Powder X-ray diffraction (XRD) data were recorded on a Philips Model PW1830 X-ray powder diffractometer with Cu Kα radiation (λ = 1.5406 Å). The TEM measurement was carried out on a JEOL JEM-1400 plus transmission electron microscope with an acceleration voltage of 120 kV. The high-resolution TEM measurement was carried out on a JEOL JEM-2100F transmission electron microscope with an acceleration voltage of 200 kV. The upconversion emission spectra were recorded by a Zolix spectrofluorometer equipped with external power-controllable laser diodes of 980, 808, and 1530 nm. The decay curves were measured using the same spectrofluorometer through the use of the pulse laser as an excitation source. The upconverting emission photographs under the excitation of 808 nm laser diodes were taken by a digital camera with a suitable optical filter. All the measurements were conducted at room temperature.

Calculation of γEM

For the sample without doping Er3+ in the interlayer, the Tm3+ in the core can be activated by the energy migration over Yb3+ ions in the interlayer under 808 nm excitation. The excitation energy from the interlayer to the core can be considered as P0. After doping Er3+ ions in the interlayer, there would exist a competition between energy migration (EM; Yb3+→Yb3+) and energy transfer (ET; Yb3+→Er3+), and only partial of the excitation energy (Px) can reach the core.
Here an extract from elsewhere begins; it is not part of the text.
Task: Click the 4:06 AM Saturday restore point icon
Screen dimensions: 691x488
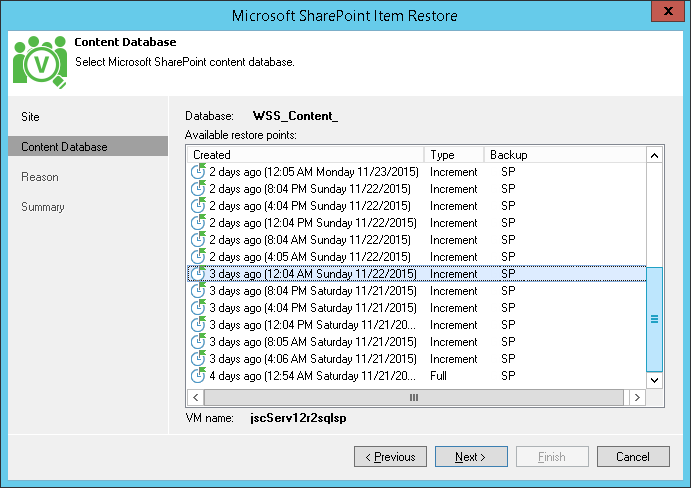Action: (x=198, y=359)
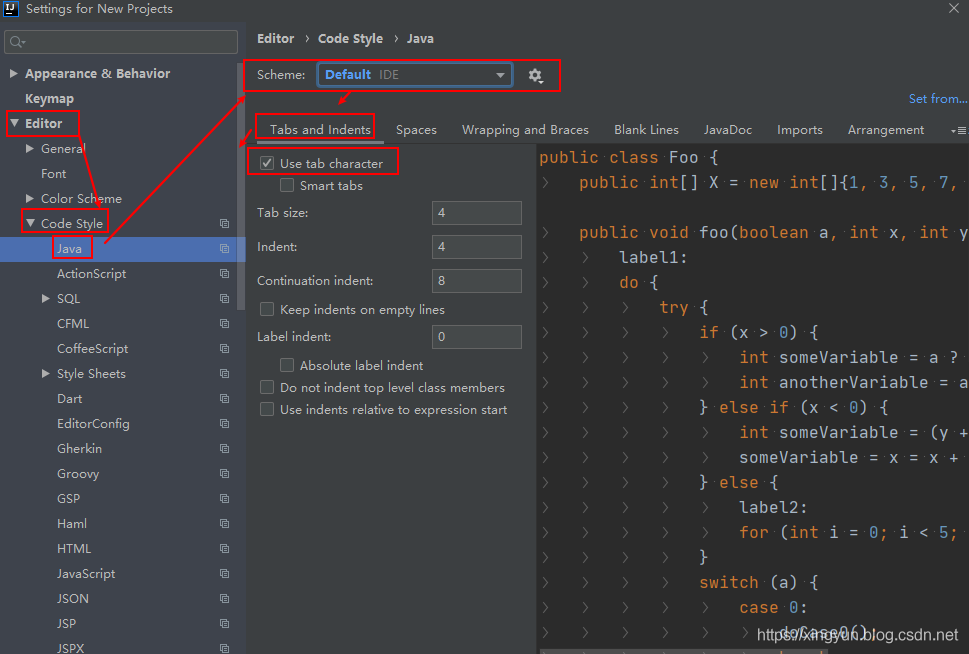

For a photon upconversion process, we have

$$I\propto {P}^{n}$$
(1)

thus,

$$\frac{{I}_{x}}{{I}_{0}}={\left(\frac{{P}_{x}}{{P}_{0}}\right)}^{n}={{{\upgamma }}}_{{{\rm{EM}}}}^{n},$$
(2)

and

$${{{\upgamma }}}_{{{\rm{EM}}}}=\root{n}\of {\frac{{I}_{x}}{{I}_{0}}},$$
(3)

where I is light intensity, P is excitation power, and n is the photon number involved in an upconversion emission.

Monte Carlo simulation

The Monte Carlo simulation was carried out by the following model that the excited states of sensitizers in the upconversion system experience a three-dimensional random walk, and results in upconverted emission by the “collision” of two or more excited states. The energy transfer pathways from sensitizer (Yb3+) to activator (Er3+) in the interlayer were added in the simulation, leading to high non-radiative and radiative recombination rates from Er3+ and a decline of upconverted emission from Tm3+ in the core region. The details are provided in the Supplementary Information.